[Word and element location data]
## Begin

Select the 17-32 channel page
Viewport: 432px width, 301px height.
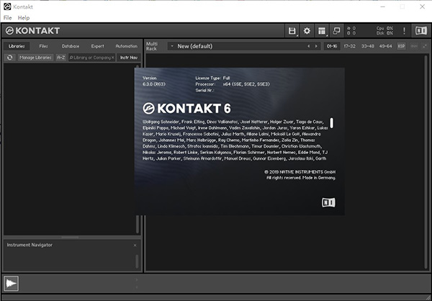[349, 46]
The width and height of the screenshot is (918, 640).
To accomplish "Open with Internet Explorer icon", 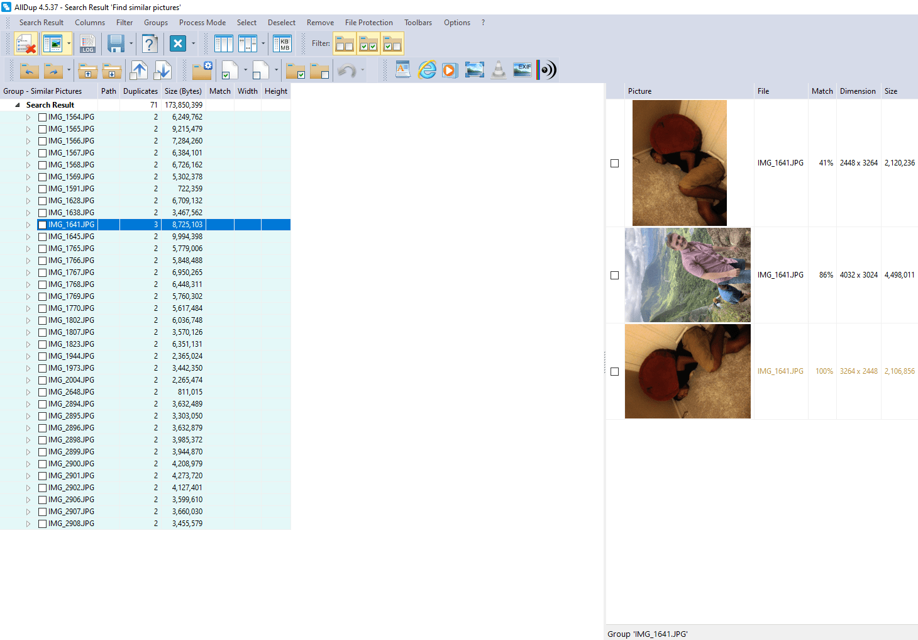I will (427, 70).
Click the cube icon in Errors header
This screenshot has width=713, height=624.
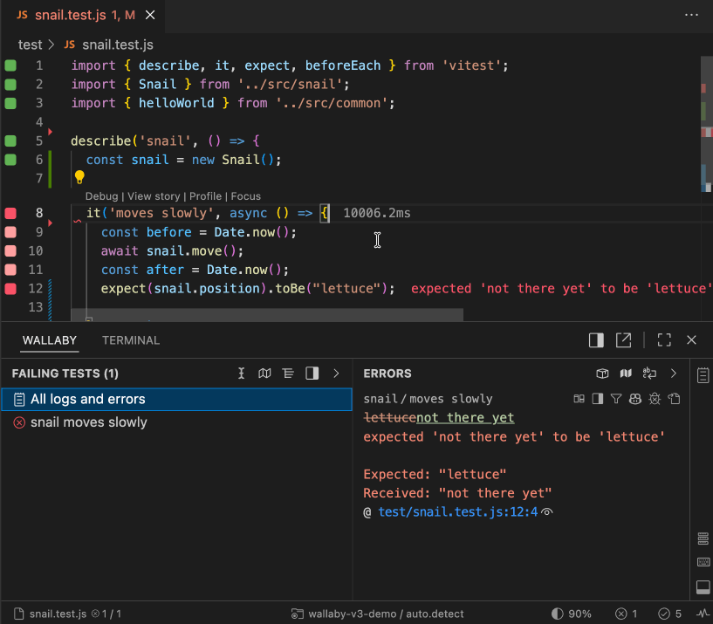click(x=602, y=374)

## End

Return the entries word for word, beginning at the line that contains "Click the cube icon in Errors header" and stopping after the final line of the entries. Leave the pictures out of your answer.

**Solved exercise**
Click the cube icon in Errors header
This screenshot has width=713, height=624.
click(x=602, y=374)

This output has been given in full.